November 4, 2024
Gov. Tim Walz (D-MN), Vice President Kamala Harris‘s running mate, may have known he was going to deploy before he used a “backdoor process” to get around his immediate superior in order to get his retirement approved. His superior, former Minnesota National Guard Command Sgt. Maj. Doug Julin, explained to CNN those details. Julin said […]

Gov. Tim Walz (D-MN), Vice President Kamala Harris‘s running mate, may have known he was going to deploy before he used a “backdoor process” to get around his immediate superior in order to get his retirement approved.

His superior, former Minnesota National Guard Command Sgt. Maj.
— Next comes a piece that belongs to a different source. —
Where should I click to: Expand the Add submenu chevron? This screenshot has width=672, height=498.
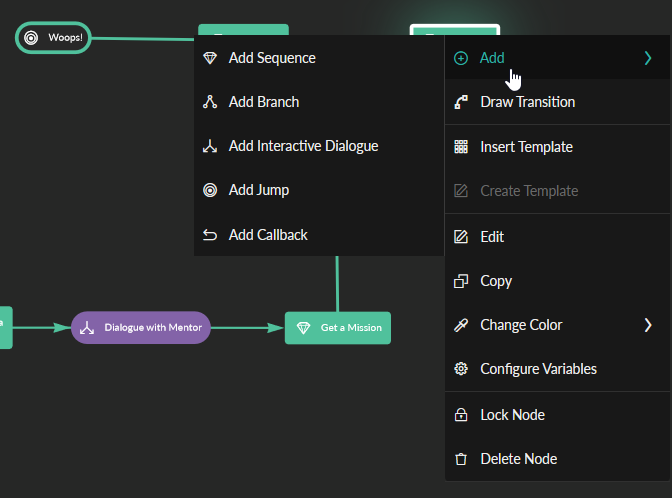(x=648, y=58)
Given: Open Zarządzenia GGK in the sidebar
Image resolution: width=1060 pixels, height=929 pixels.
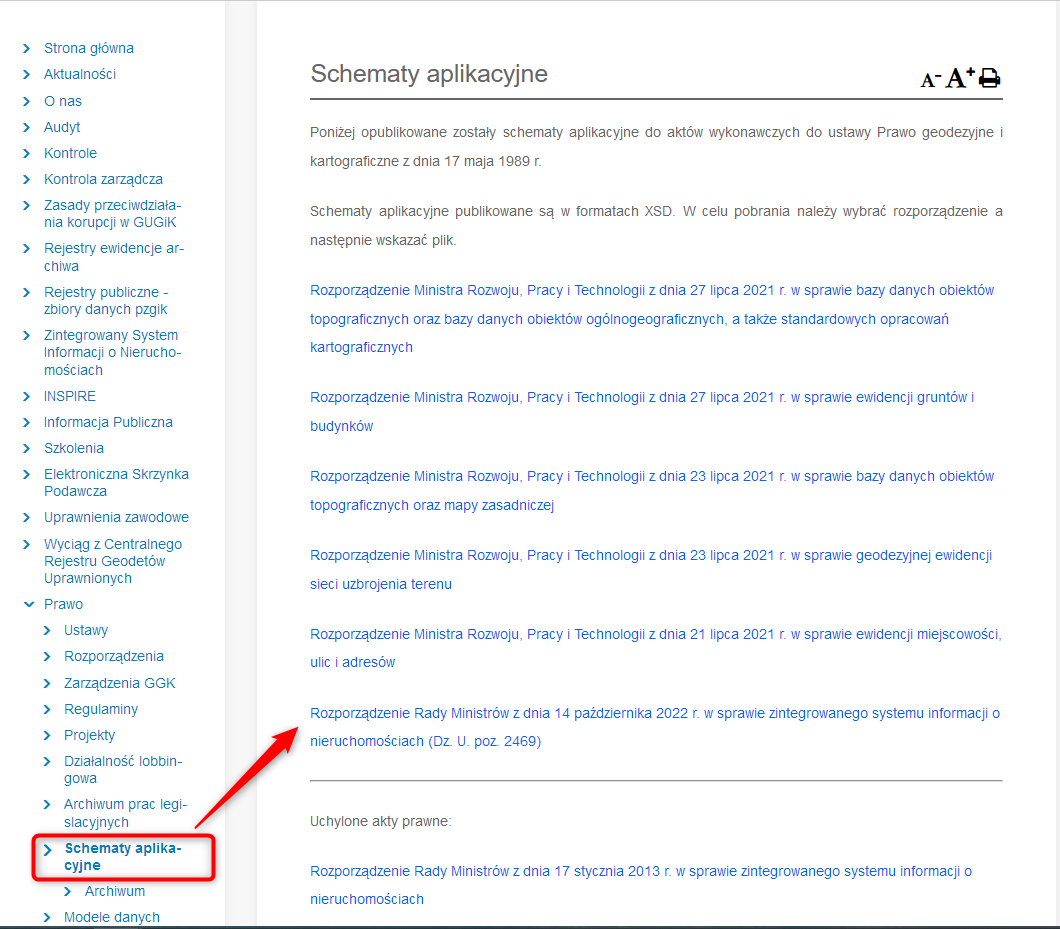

Doug Julin, explained to CNN those details.

Julin said his commander and himself, of the First Brigade 34th Infantry Division combat team, received a notification of sourcing in the fall of 2004. “We were informed that we would be alerted to go to Iraq within the next upcoming year, start preparing your team, getting your team together and let’s get the process in play,” he said.

“In approximately February of 2005, my boss, commander, and the command team, we scheduled a meeting at Camp Ripley Minnesota, for a meeting, getting everybody together so all the battalion sergeant majors, battalion commanders, and their staff would get to see each other and start the team-building there … at that meeting was Gov. Tim Walz.”

After the meeting, Julin said Walz asked to speak with him, and they sat down and spoke one-on-one. Julin said he informed him that Walz would be running for Congress but hadn’t been nominated yet.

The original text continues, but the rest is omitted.